Dr. Mody is the Fellow of the IEEE, he was President’s Fellow while at Georgia Tech, he is a member of IEEE Eta Kappa Nu and Tau Beta Pi honor societies. His research work has been published in three book chapters and more than 50 Conference and Journal Papers. Dr. Mody has been awarded more than 25 patents.
DECEMBER 15TH, 2021 - 10:00 AM EST
TITLE: Advancing Spectrum Sensing, Big Data, and Coexistence through SpectrumX (and ND Wireless)

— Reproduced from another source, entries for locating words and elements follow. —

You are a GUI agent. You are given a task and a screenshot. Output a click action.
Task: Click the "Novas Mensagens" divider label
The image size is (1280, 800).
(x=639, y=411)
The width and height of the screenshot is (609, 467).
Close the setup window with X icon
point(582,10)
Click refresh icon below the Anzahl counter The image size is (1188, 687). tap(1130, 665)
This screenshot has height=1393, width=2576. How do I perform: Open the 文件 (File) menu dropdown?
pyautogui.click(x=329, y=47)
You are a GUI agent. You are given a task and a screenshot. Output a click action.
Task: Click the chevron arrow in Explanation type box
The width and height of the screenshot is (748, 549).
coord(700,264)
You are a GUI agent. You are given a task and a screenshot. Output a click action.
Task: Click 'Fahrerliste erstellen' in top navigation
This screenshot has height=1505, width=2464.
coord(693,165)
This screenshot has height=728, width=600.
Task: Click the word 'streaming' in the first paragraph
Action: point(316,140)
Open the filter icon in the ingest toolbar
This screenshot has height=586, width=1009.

Dr. Nick Laneman, Electrical Engineering, University of Notre Dame
Wide-band, wide-area sensing and data-driven management of the precious radio frequency spectrum have been envisioned from both technology and policy perspectives for years. SpectrumX - An NSF Spectrum Innovation Center has been launched to conduct interdisciplinary research, workforce development, industry and government collaborations, and policy outreach to help bring this vision closer to reality, as well as enhance dynamic coexistence and sharing among growing commercial, scientific, and government uses of spectrum. Following an overview of SpectrumX and opportunities for community members to engage with the center, this talk will highlight recent results on low-cost spectrum sensors, distributed spectrum sensing, and related projects in ND Wireless, which is serving as the lead of SpectrumX.Bio:
Dr. Nick Laneman is Director of SpectrumX - An NSF Spectrum Innovation Center, Founding Director and currently Co-Director of the Wireless Institute in the College of Engineering, and Professor in the Department of Electrical Engineering at the University of Notre Dame. He joined the faculty in August 2002 shortly after earning a Ph.D. in Electrical Engineering and Computer Science from the Massachusetts Institute of Technology (MIT). His research and teaching interests are in wireless system design, radio spectrum access, technology standards and intellectual property, and regulatory policy. Laneman is an IEEE Fellow, has received the IEEE Kiyo Tomiyasu Award, the Presidential Early-Career Award for Scientists and Engineers (PECASE), and the NSF CAREER Award, and has been recognized twice by Thomson Reuters as an ISI Highly Cited Researcher. He is author or co-author on over 145 publications and is co-inventor on 8 U.S. patents.